After several people had claimed that meditative awareness was hard enough to practise on the meditation cushion, to suggest that we bring it to the everyday is perhaps one of those nice sounding but ridiculously impossible things. I suggested what I thought was a simple mid-session project on taking an 'awareness bath'.


A woman leapt up, furious. Tired after a rough week at the office, she yelled at me about all the 'rubbish' i was talking. She had to knead, roll out and cook about 30 chapattis every single evening soon after getting home from work. Completely exhausted by dinner-time, she barely soaped all over in the shower before collapsing on her bed. She even added that maybe it was only 'jobless' people like me who could afford this silly luxury!

My first instinct was to argue with her; to convince her... But thankfully I remained aware – and shut up and went inwards. To my surprise, I got in touch with the sensory pleasures of making chapattis.
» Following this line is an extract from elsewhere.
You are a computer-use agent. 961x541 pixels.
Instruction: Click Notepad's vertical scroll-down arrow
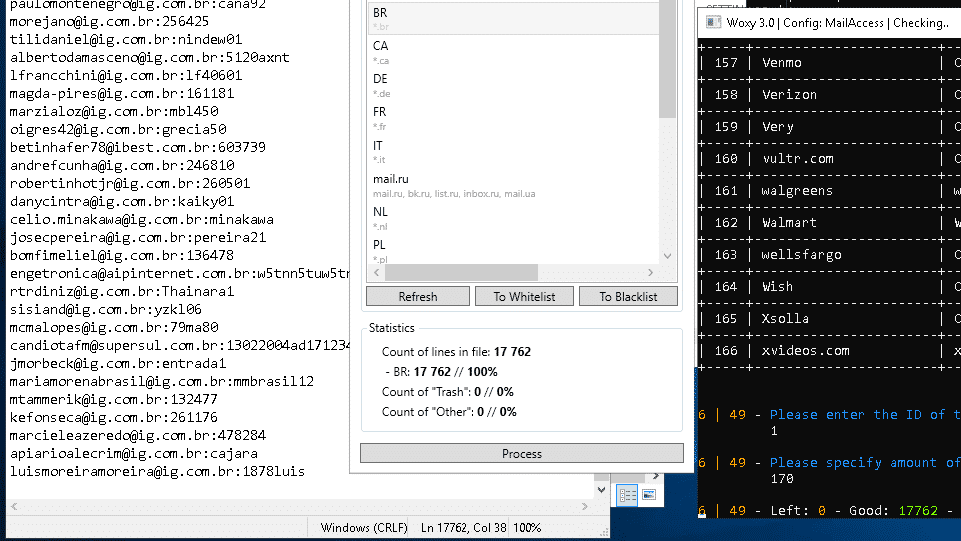(600, 490)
Without addressing her directly, i acted out a slow, invisible chapatti-making routine, all the time talking aloud of how my senses responded as i went along – measuring out the ingredients, the feel and colours of the deep red measuring bowl and flat silvery shiny thali that reflected my hands and movements. Really feeling the dry flour on my hands, pouring in cool, clear water, then the sticky-clingy coming together of the dough, the rhythm of kneading, breathing and the alchemy of the transformed 'just right' feel of the dough, all the time noticing the aromas changing constantly in the process. Then the rolling and flattening of individual chapattis, the feel of the weight of the rolling pin, sometimes the perfect round ones that showed up, the amazing smell of the fresh roasted ones, how they puffed pleasingly at the end, then slowly flattened down...maybe a few drops of aromatic ghee dribbled on each.

It took just a few minutes, and there was total silence. In fact, I recall the session for that day ended right there.
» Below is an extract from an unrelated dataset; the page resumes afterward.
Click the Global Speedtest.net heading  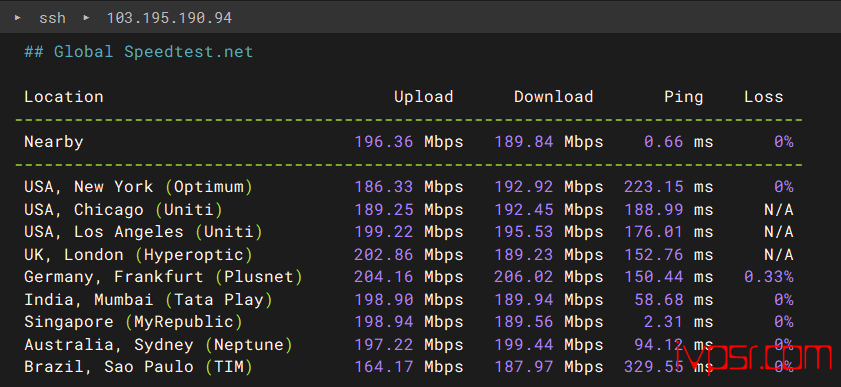click(138, 52)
The next Saturday the same woman said smilingly that chapatti-time was now her stress management time. Not just that – it relaxed her enough to enjoy a really 'aware' bathing time.

Another called me last week – full three years after the sessions – telling me that over the years this has become her 'holy time' of the day. She willingly takes longer over it than before, and everyone, including her mother-in-law, agrees no one makes chapattis that look and taste as good as the ones she makes.

We can bring meditative awareness to washing dishes, eating, writing, walking, relating. We can let go of our usual excuses of 'no time' or 'wrong place'. Everyday things and actions can offer us unusual moments of holiness and blessedness.